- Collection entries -

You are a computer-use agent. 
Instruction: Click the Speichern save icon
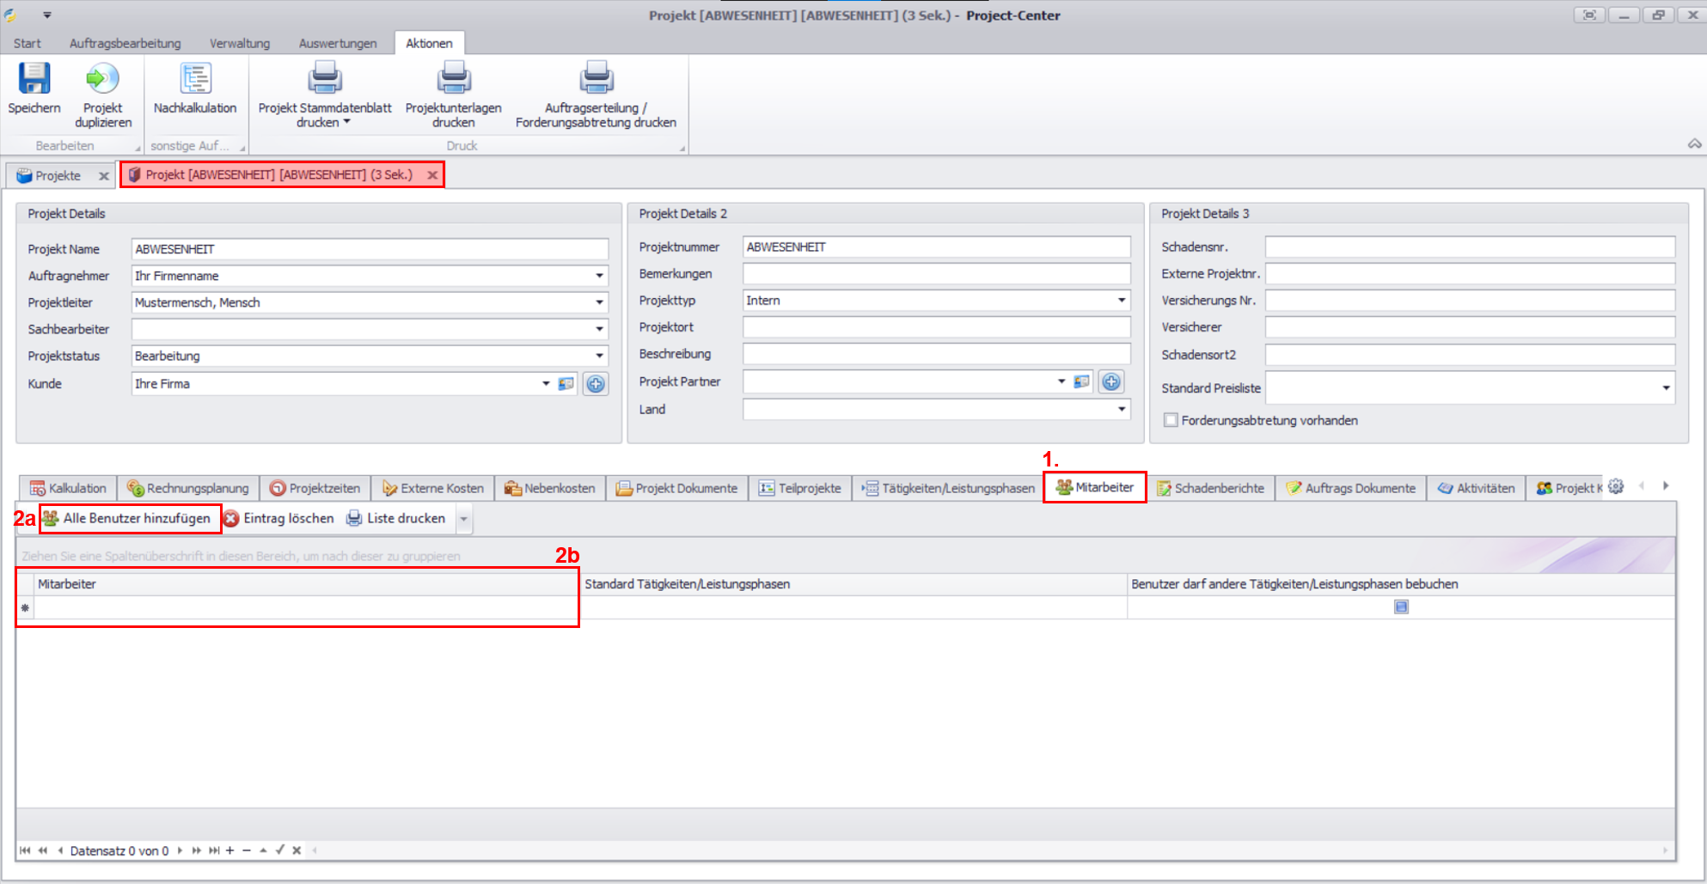[x=34, y=80]
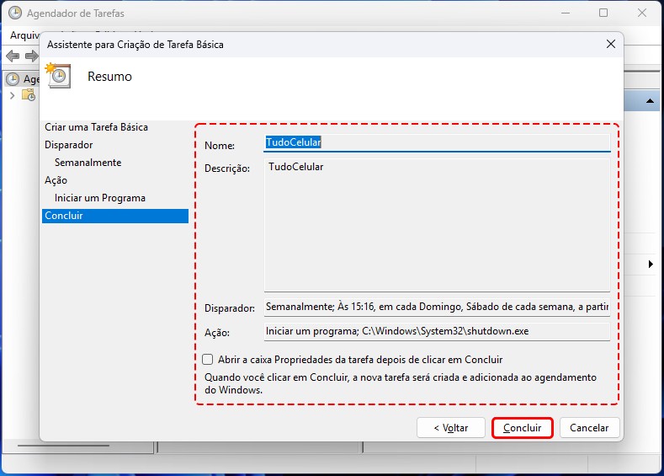Click the clock icon of the tree root node
The image size is (664, 476).
pyautogui.click(x=13, y=79)
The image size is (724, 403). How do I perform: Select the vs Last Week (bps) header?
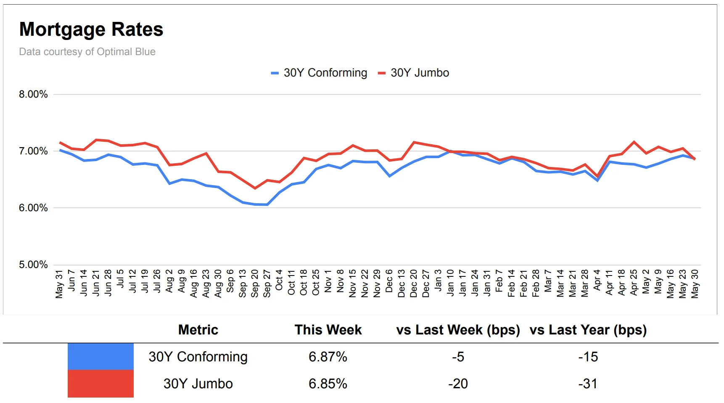point(458,330)
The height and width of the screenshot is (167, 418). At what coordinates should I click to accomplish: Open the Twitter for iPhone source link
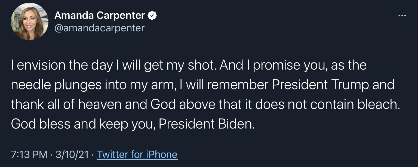[137, 155]
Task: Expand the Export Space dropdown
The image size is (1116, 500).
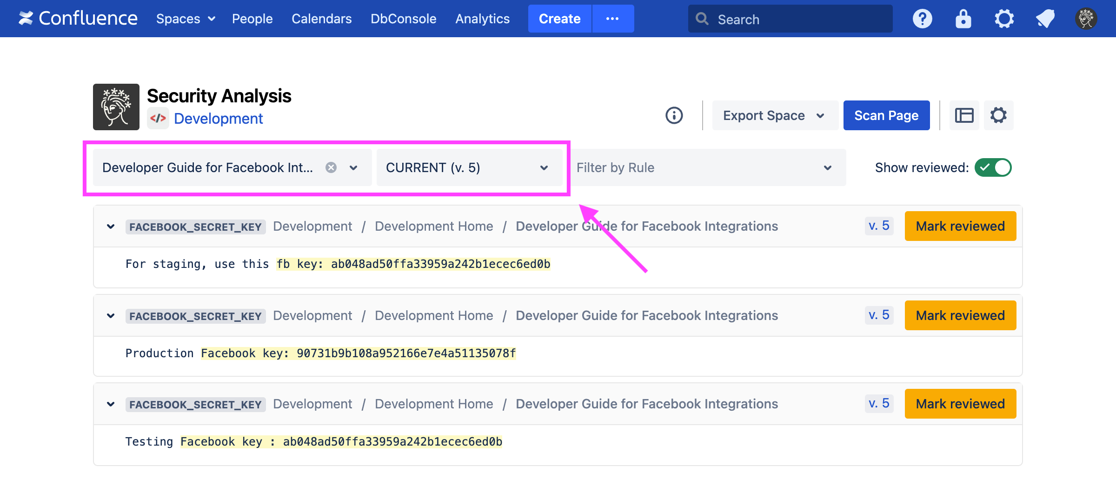Action: [x=775, y=115]
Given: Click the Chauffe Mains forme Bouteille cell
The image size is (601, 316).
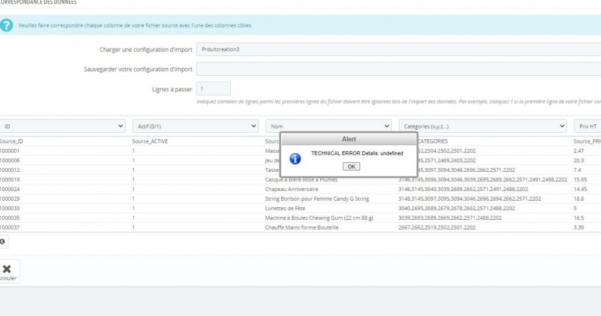Looking at the screenshot, I should point(302,228).

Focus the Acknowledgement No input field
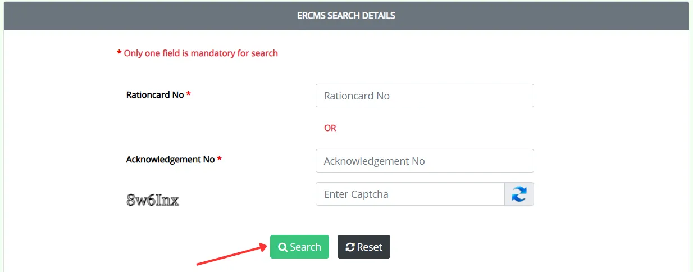424,161
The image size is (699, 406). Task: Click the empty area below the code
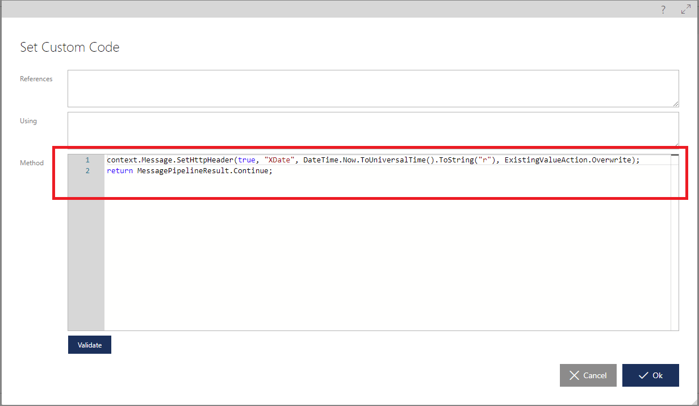[x=386, y=256]
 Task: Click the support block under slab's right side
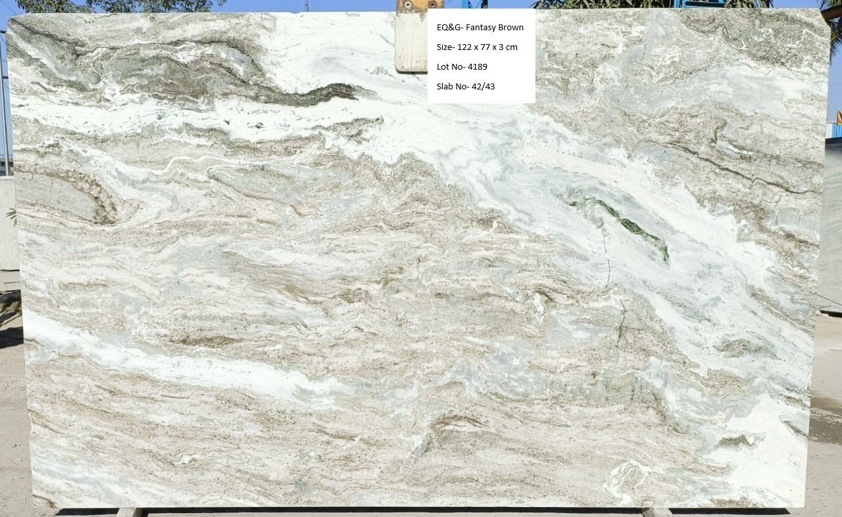pyautogui.click(x=656, y=512)
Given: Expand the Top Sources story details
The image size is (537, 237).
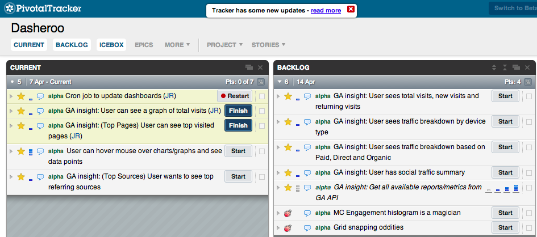Looking at the screenshot, I should (x=11, y=177).
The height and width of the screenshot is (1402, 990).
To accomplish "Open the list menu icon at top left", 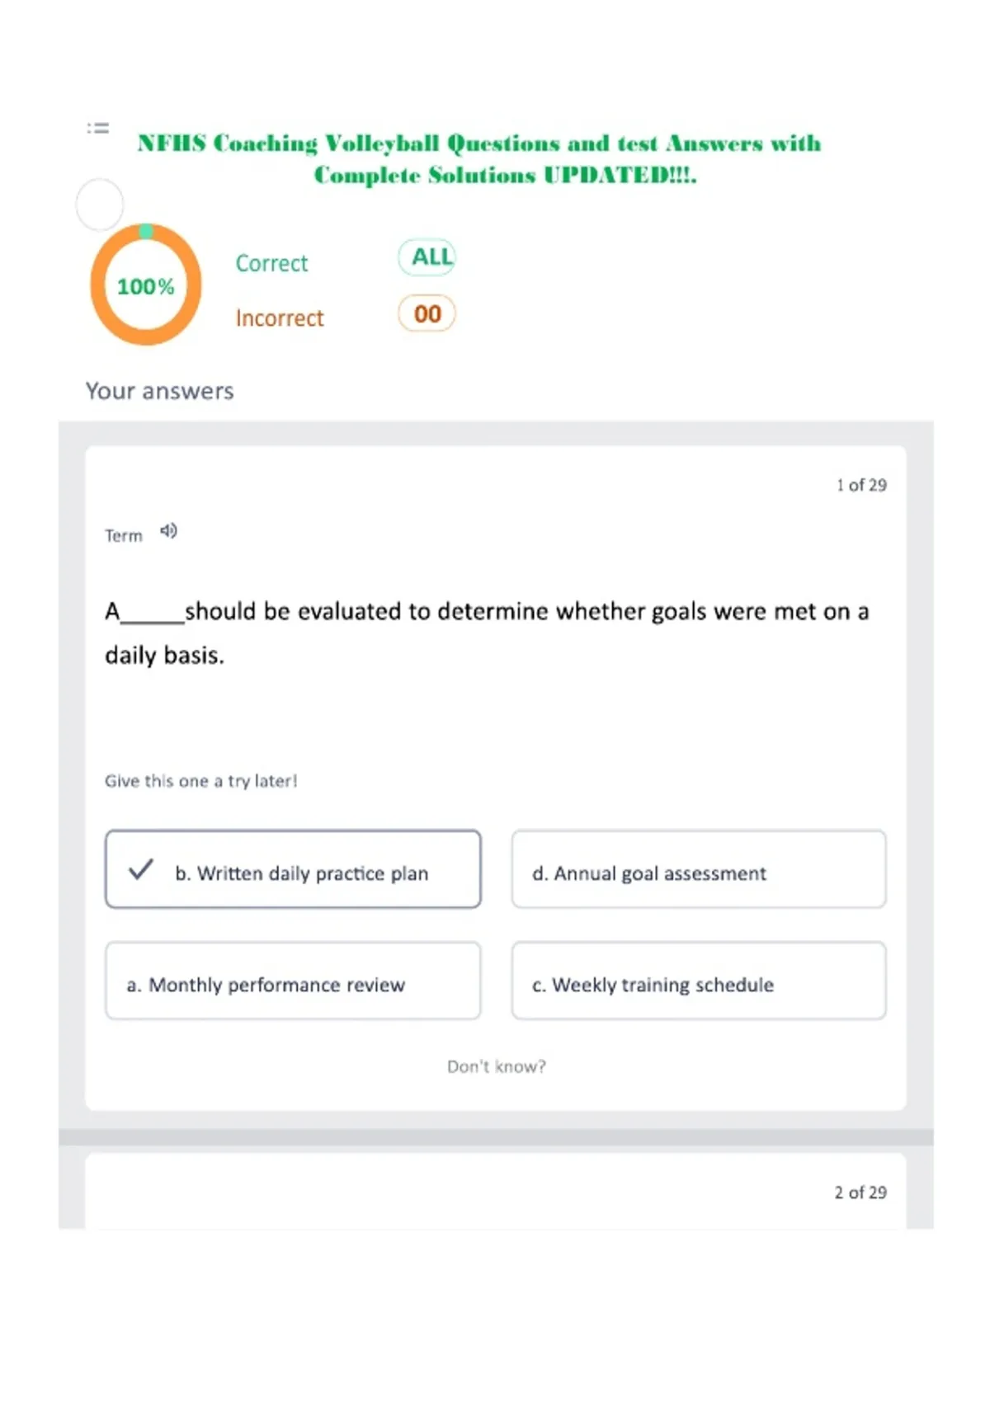I will (98, 128).
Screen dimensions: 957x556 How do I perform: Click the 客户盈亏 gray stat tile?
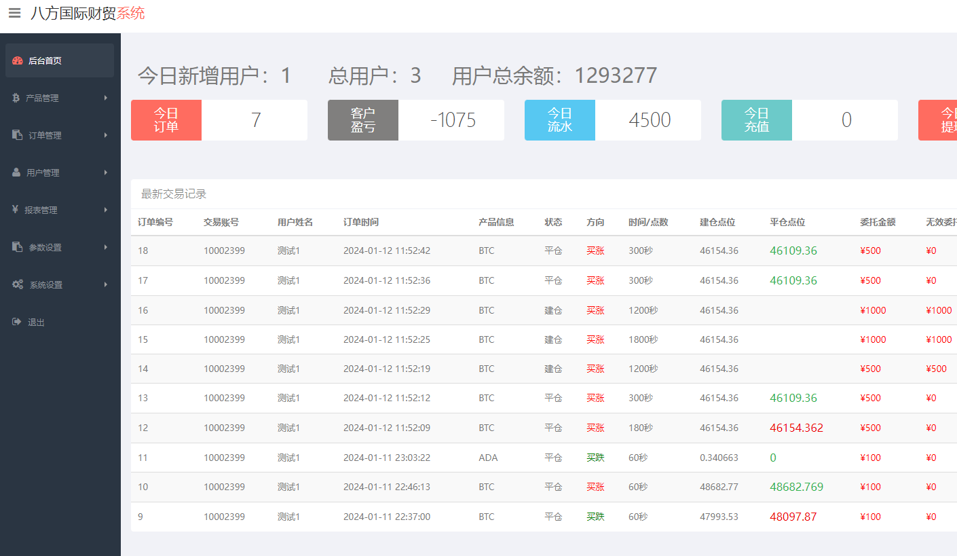(363, 120)
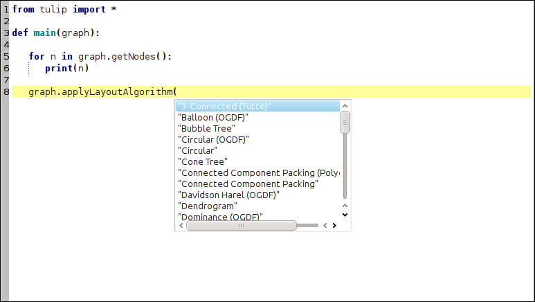Pick "Bubble Tree" in completion popup

(206, 128)
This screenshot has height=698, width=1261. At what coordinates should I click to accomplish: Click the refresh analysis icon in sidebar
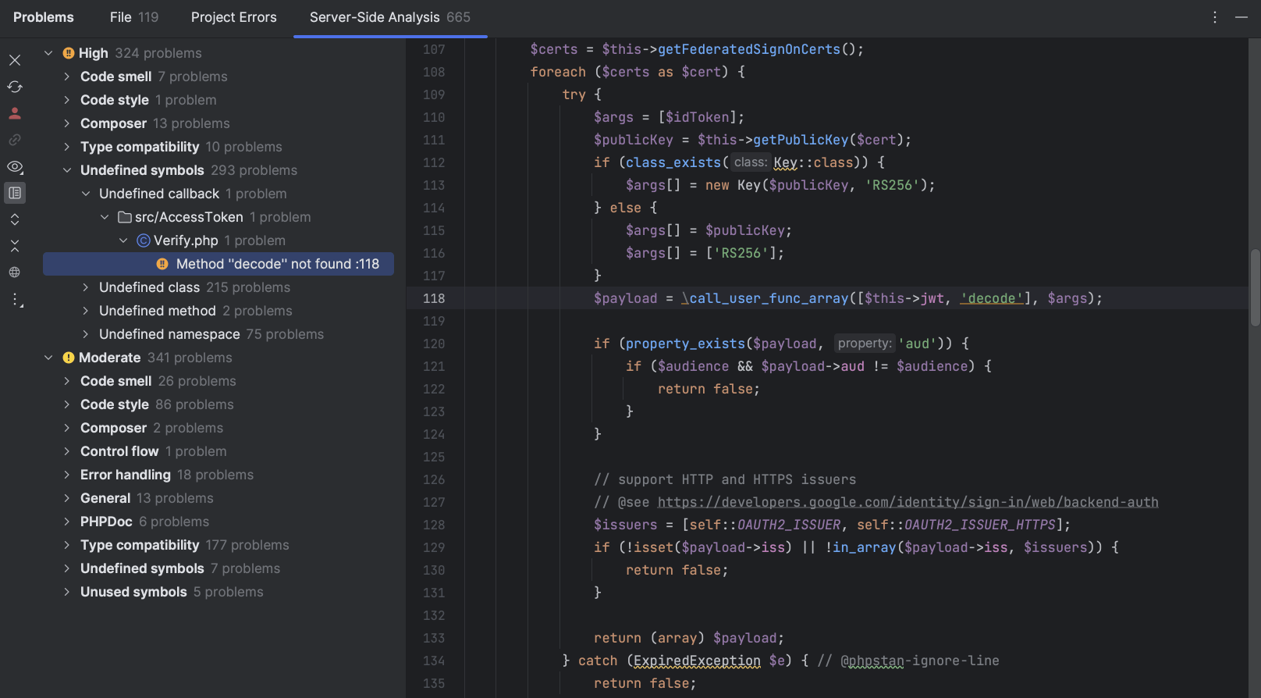pos(15,87)
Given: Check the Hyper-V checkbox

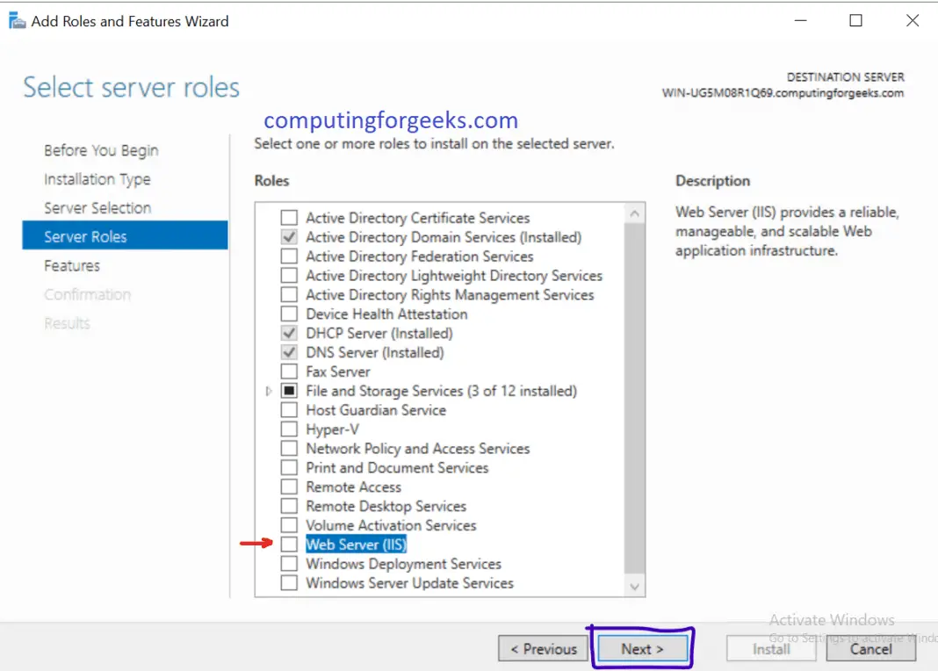Looking at the screenshot, I should point(289,429).
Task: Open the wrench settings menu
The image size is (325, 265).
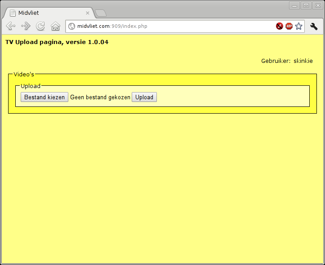Action: (314, 26)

- PROBLEM STATEMENT -
Which of the lines above contain "Expand"? Return them all.

- RESPONSE -
Task: Expand the Export Space dropdown
Given: Expand the Top Sources story details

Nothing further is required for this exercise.